Induction: Assume Heap's Algorithm permutes an array of size i. Using the results from the previous proof, every element of A will be in the "buffer" once when the first i elements are permuted. Because permutations of an array can be made by altering some array A through the removal of an element x from A then tacking on x to each permutation of the altered array, it follows that Heap's Algorithm permutes an array of size $i+1$, for the "buffer" in essence holds the removed element, being tacked onto the permutations of the subarray of size i. Because each iteration of Heap's Algorithm has a different element of A occupying the buffer when the subarray is permuted, every permutation is generated as each element of A has a chance to be tacked onto the permutations of the array A without the buffer element.

==Frequent mis-implementations==
It is tempting to simplify the recursive version given above by reducing the instances of recursive calls. For example, as:

procedure permutations(k : integer, A : array of any):
    if k = 1 then
        output(A)
    else

        // Recursively call once for each k
        for i := 0; i < k; i += 1 do
            permutations(k - 1, A)
            // swap choice dependent on parity of k (even or odd)
            if k is even then
                // no-op when i == k-1
                swap(A[i], A[k-1])
            else
                // XXX incorrect additional swap when i==k-1
                swap(A[0], A[k-1])
            end if

        end for
    end if

This implementation will succeed in producing all permutations but does not minimize movement. As the recursive call-stacks unwind, it results in additional swaps at each level. Half of these will be no-ops of $A[i]$ and $A[k-1]$ where $i==k-1$ but when $k$ is odd, it results in additional swaps of the $kth$ with the $0th$ element.

| $n$ | $n!-1$ | swaps | additional = swaps $- (n!-1)$ |
|---|---|---|---|
| 1 | 0 | 0 | 0 |
| 2 | 1 | 1 | 0 |
| 3 | 5 | 6 | 1 |
| 4 | 23 | 27 | 4 |
| 5 | 119 | 140 | 21 |
| 6 | 719 | 845 | 126 |
| 7 | 5039 | 5922 | 883 |
| 8 | 40319 | 47383 | 7064 |
| 9 | 362879 | 426456 | 63577 |

These additional swaps significantly alter the order of the $k-1$ prefix elements.

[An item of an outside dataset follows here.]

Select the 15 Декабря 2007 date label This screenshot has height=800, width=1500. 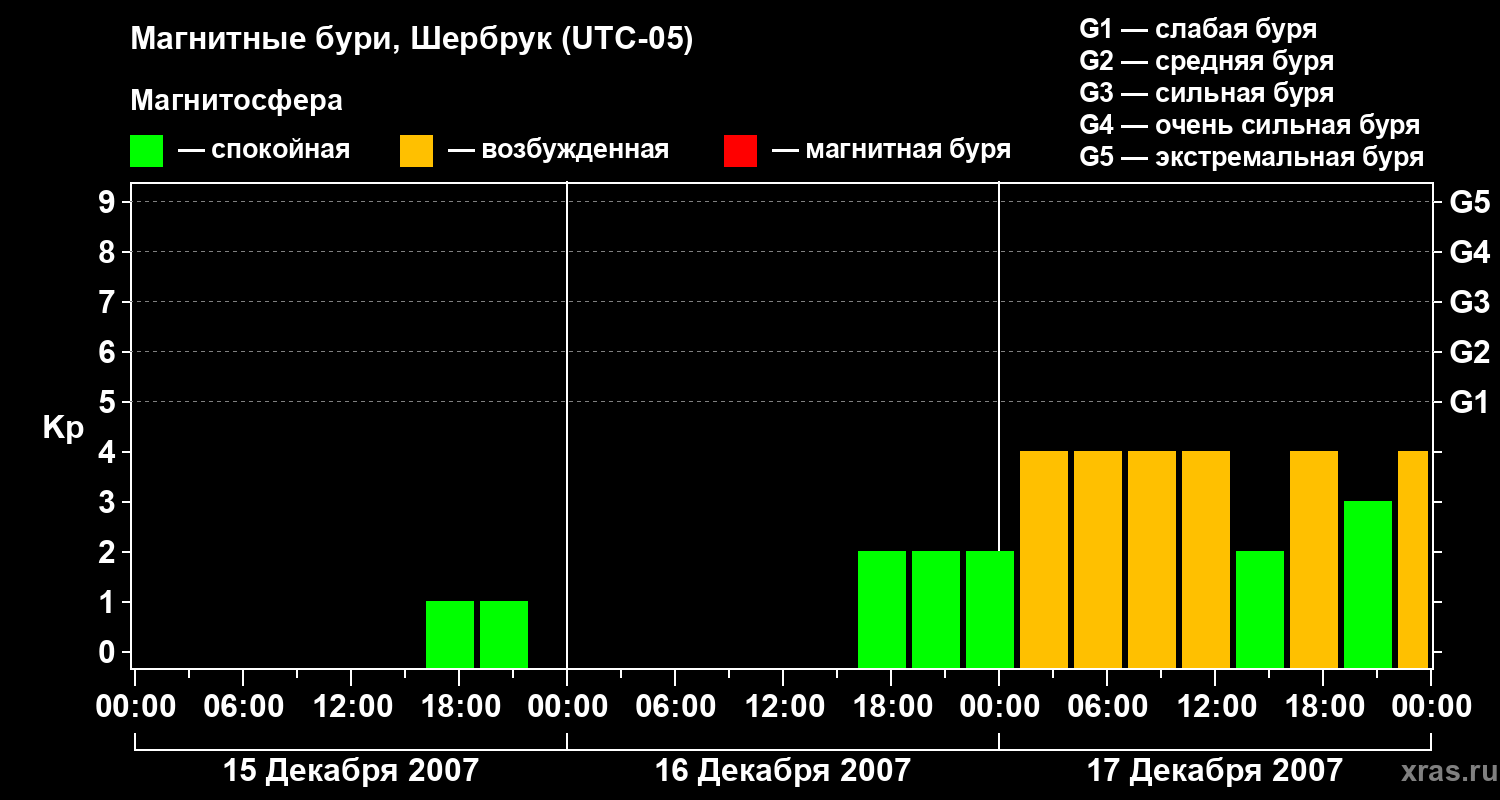351,771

The additional swaps can be avoided by either adding an additional recursive call before the loop and looping $k-1$ times (as above) or looping $k$ times and checking that $i$ is less than $k-1$ as in:

procedure permutations(k : integer, A : array of any):
    if k = 1 then
        output(A)
    else

        // Recursively call once for each k
        for i := 0; i < k; i += 1 do
            permutations(k - 1, A)
            // avoid swap when i==k-1
            if (i < k - 1)
                // swap choice dependent on parity of k
                if k is even then
                    swap(A[i], A[k-1])
                else
                    swap(A[0], A[k-1])
                end if
            end if
        end for
    end if

The choice is primarily aesthetic but the latter results in checking the value of $i$ twice as often.